__Supplied entries__:

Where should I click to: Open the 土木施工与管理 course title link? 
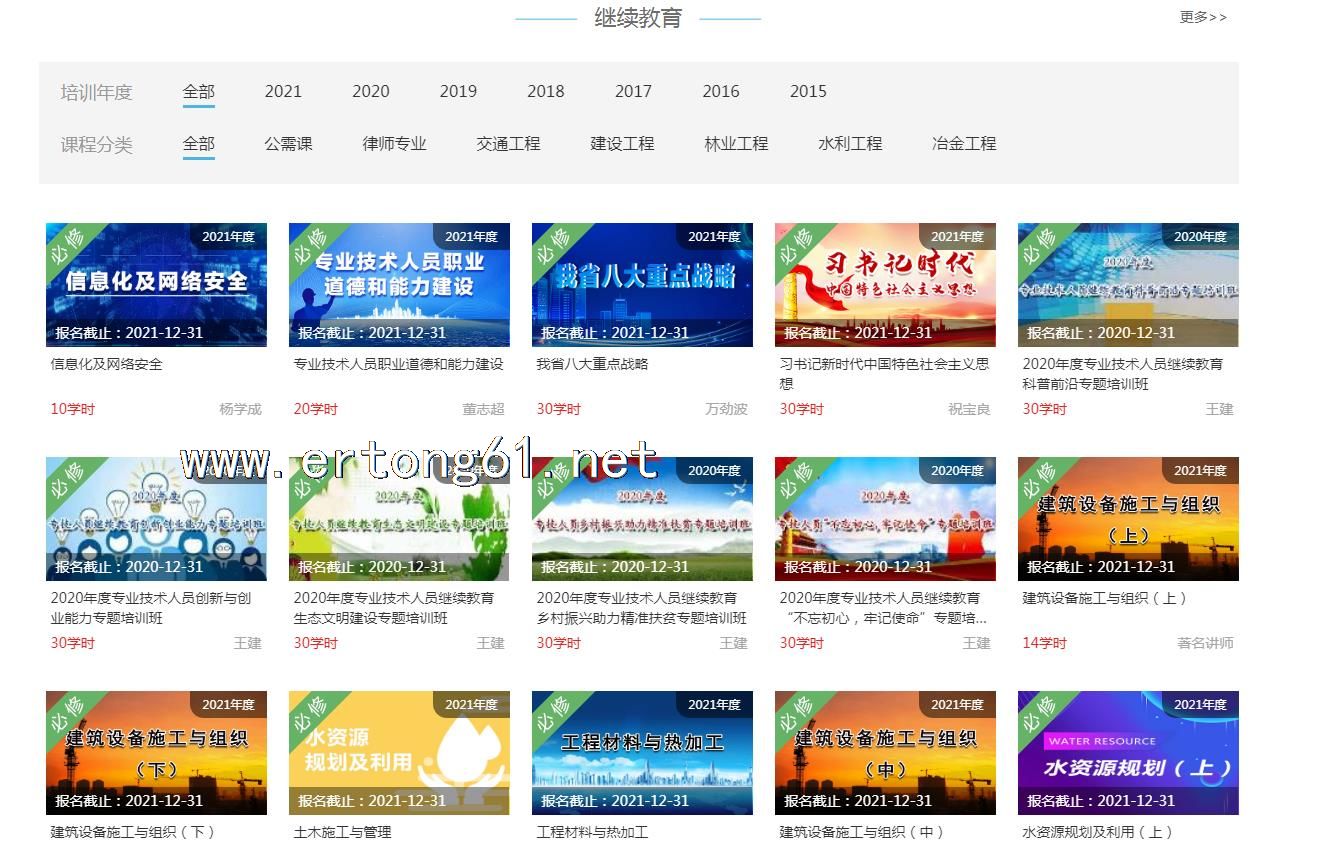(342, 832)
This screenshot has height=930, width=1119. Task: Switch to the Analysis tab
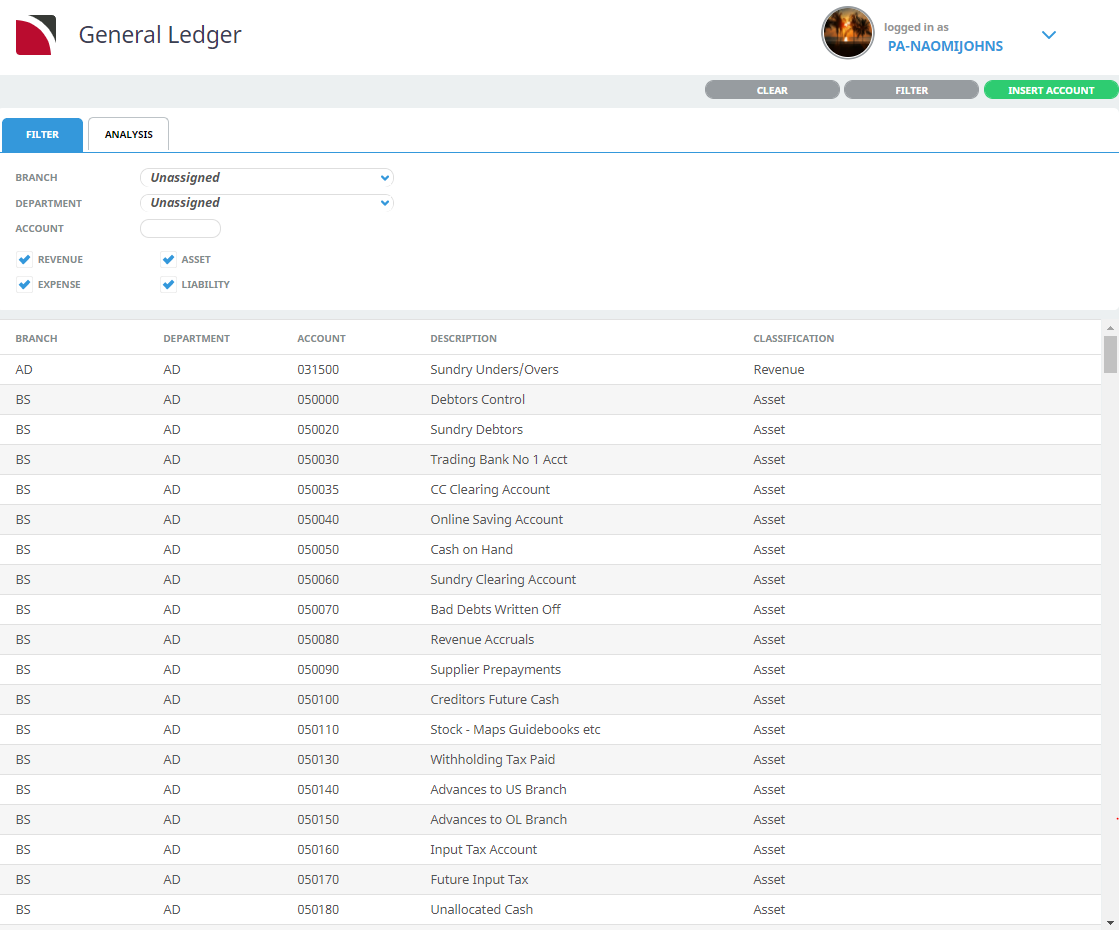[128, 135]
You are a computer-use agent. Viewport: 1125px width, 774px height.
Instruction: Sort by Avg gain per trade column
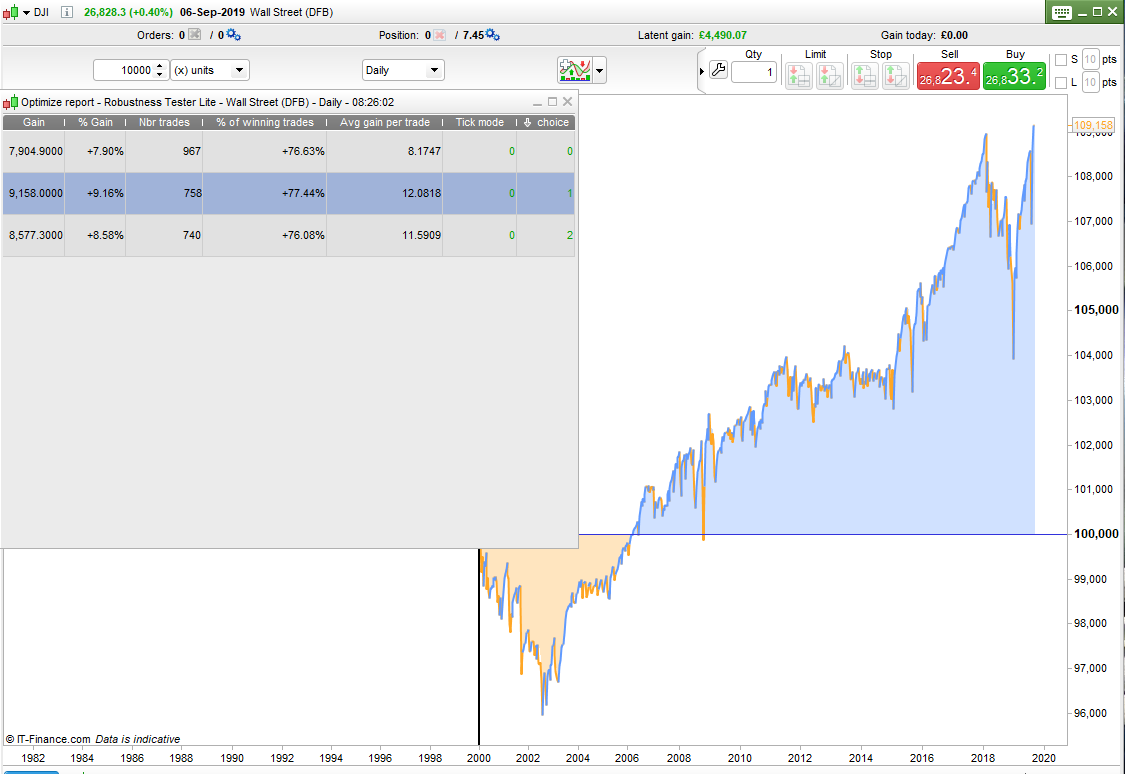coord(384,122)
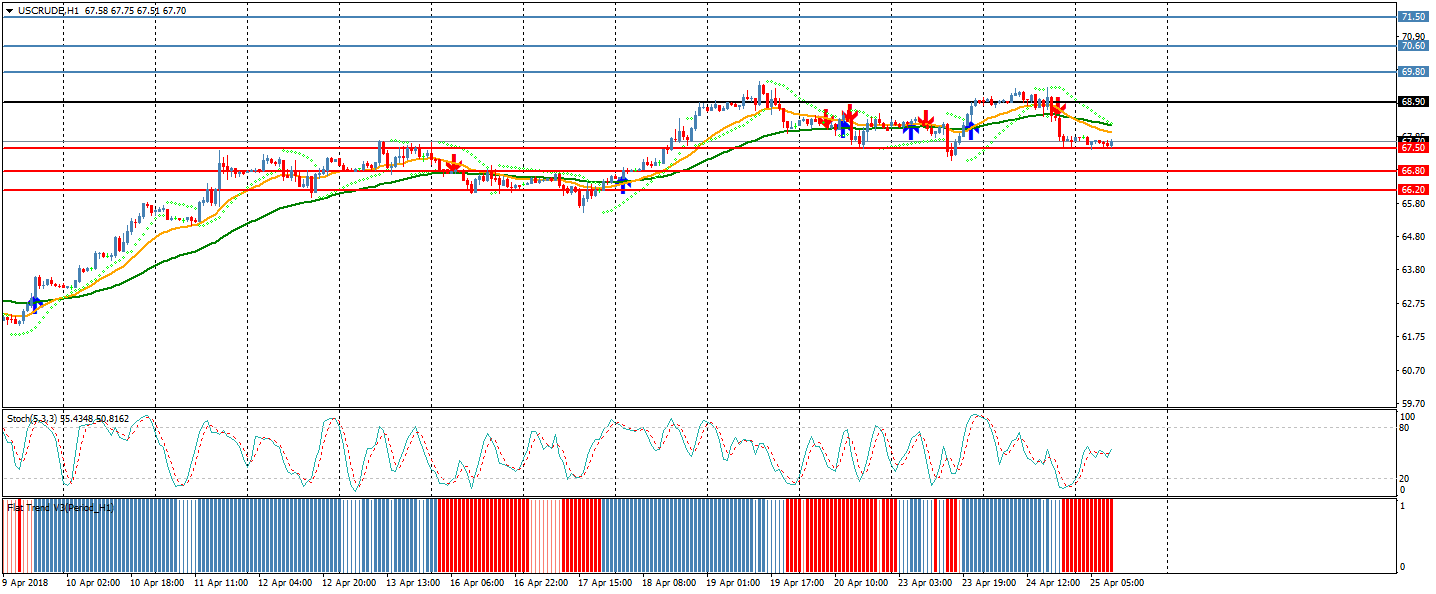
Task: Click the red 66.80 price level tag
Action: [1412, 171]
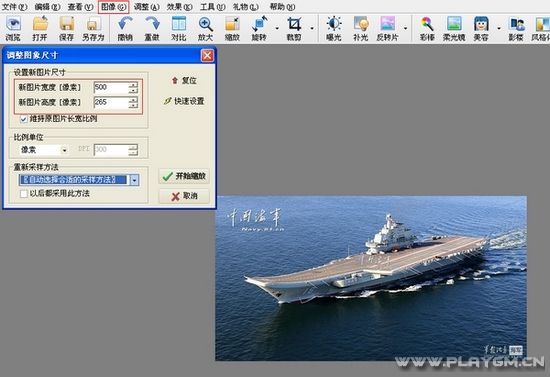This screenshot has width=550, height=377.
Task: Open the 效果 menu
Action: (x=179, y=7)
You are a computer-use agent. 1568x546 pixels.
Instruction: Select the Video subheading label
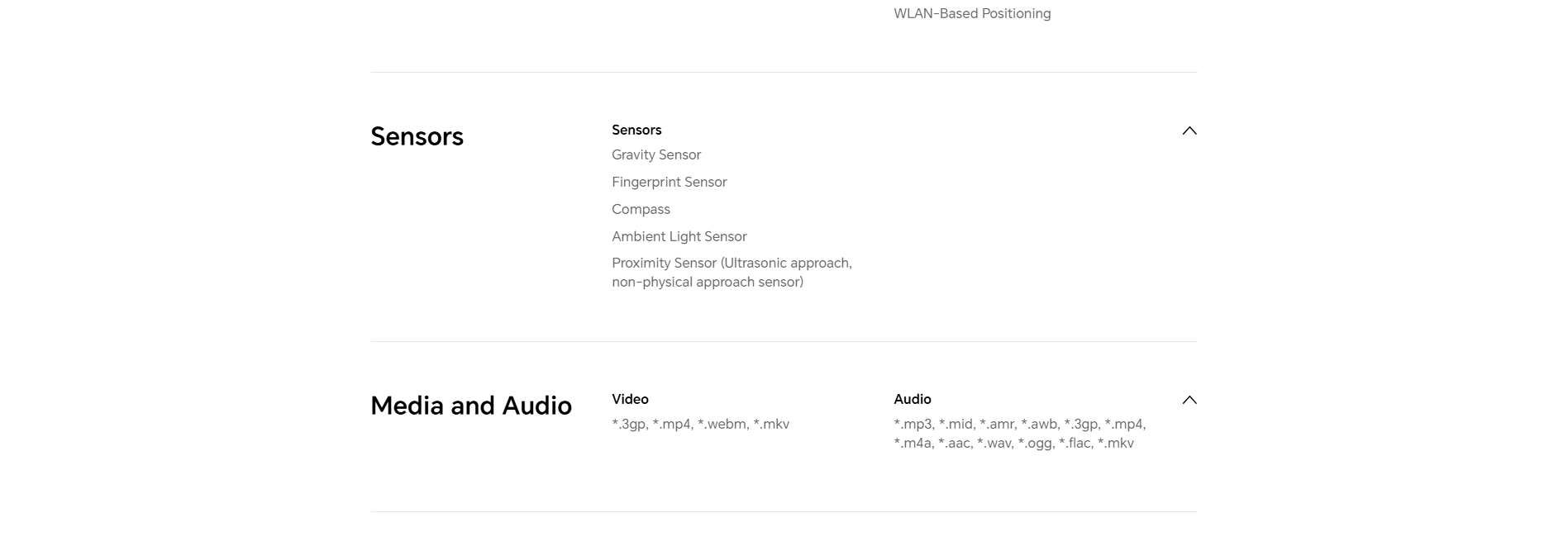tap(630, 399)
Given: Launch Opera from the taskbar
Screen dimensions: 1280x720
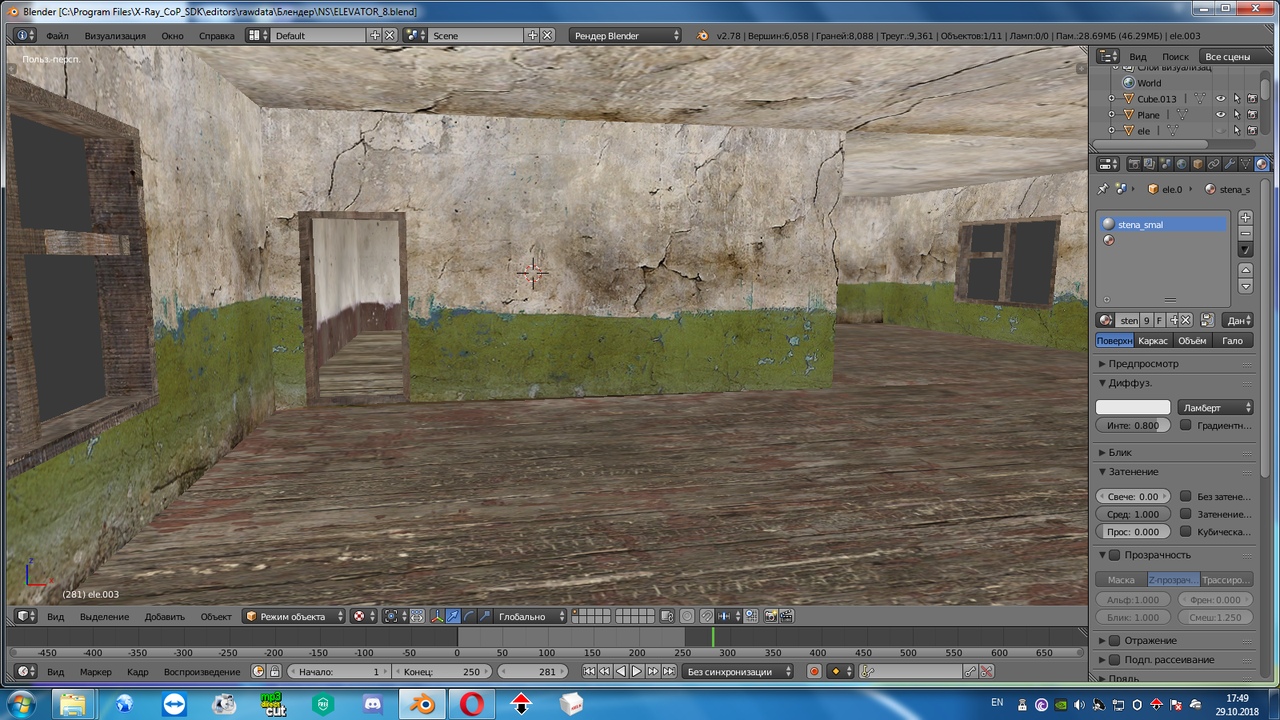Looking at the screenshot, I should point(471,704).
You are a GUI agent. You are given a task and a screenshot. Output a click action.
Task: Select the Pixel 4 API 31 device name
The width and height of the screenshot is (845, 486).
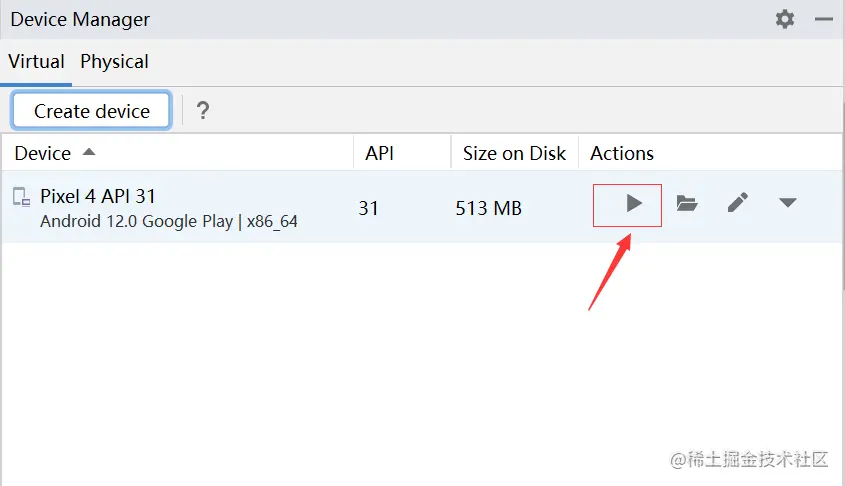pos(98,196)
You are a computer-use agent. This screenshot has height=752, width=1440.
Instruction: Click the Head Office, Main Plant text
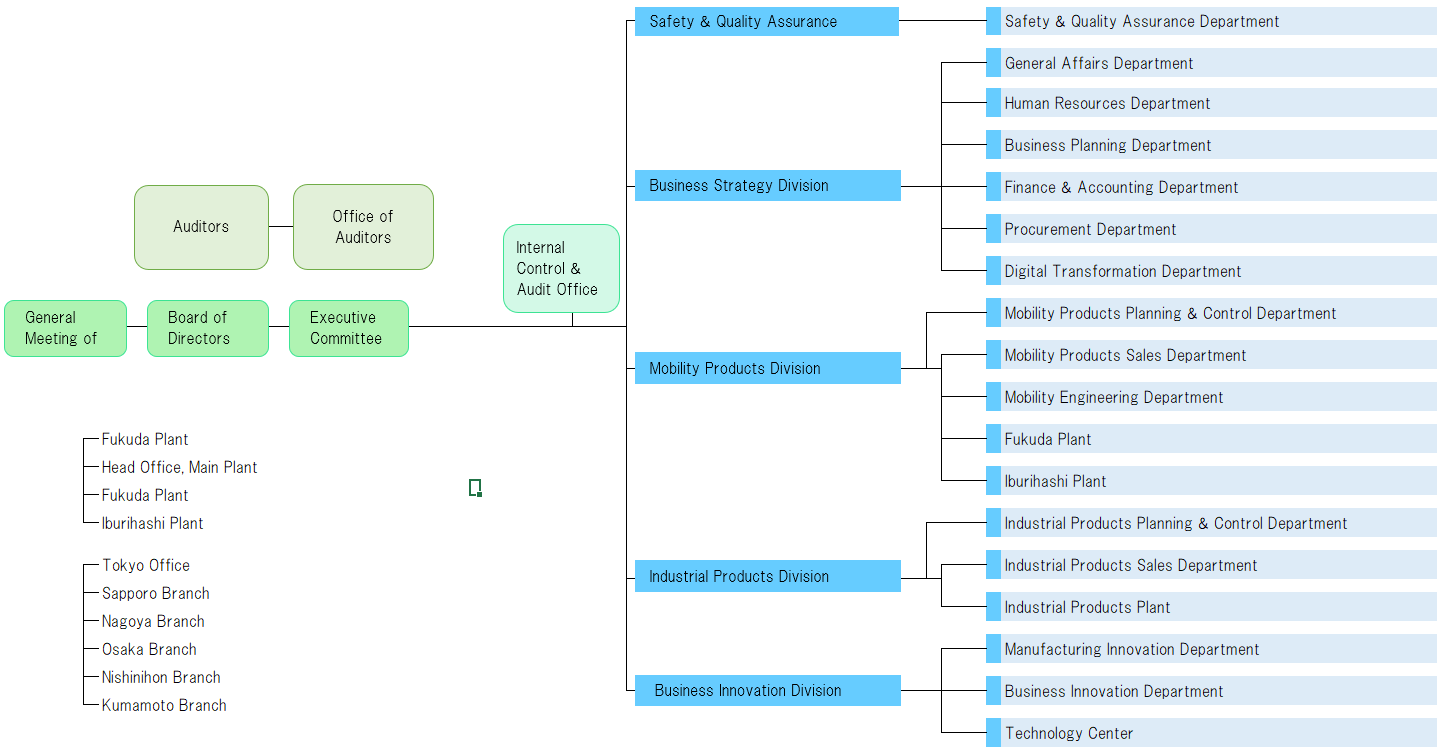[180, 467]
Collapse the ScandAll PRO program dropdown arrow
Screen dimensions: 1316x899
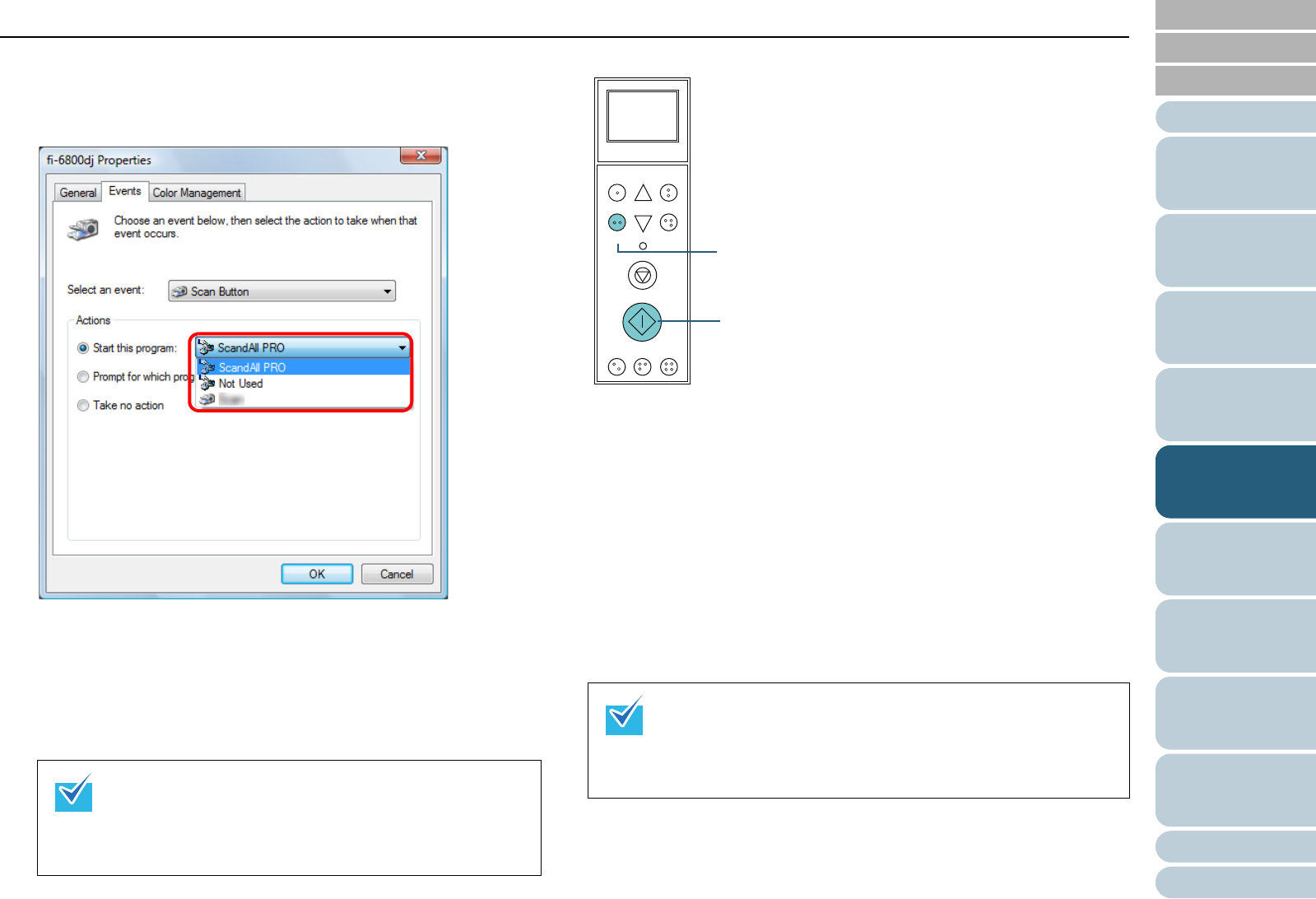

__Work to complete__: Return the full listing above exactly as written, and omit the pictures.

__Written answer__:
Where should I click to: Open the 土木施工与管理 course title link? 
(342, 832)
This screenshot has height=930, width=1119. Task: Switch to the Analysis tab
[128, 135]
You are a computer-use agent. Viewport: 1125px width, 774px height.
Instruction: Sort by Avg gain per trade column
coord(384,122)
Task: Click the red 66.80 price level tag
Action: [1412, 171]
This screenshot has width=550, height=377.
Task: Open the 效果 menu
Action: (x=179, y=7)
You are a computer-use agent. 1568x546 pixels.
Instruction: Select the Video subheading label
tap(630, 399)
Given: Launch Opera from the taskbar
Screen dimensions: 1280x720
Looking at the screenshot, I should point(471,704).
You are a GUI agent. You are given a task and a screenshot. Output a click action.
Task: Select the Pixel 4 API 31 device name
The width and height of the screenshot is (845, 486).
pos(98,196)
You are a computer-use agent. This screenshot has height=752, width=1440.
Instruction: Click the Head Office, Main Plant text
[180, 467]
Collapse the ScandAll PRO program dropdown arrow
Screen dimensions: 1316x899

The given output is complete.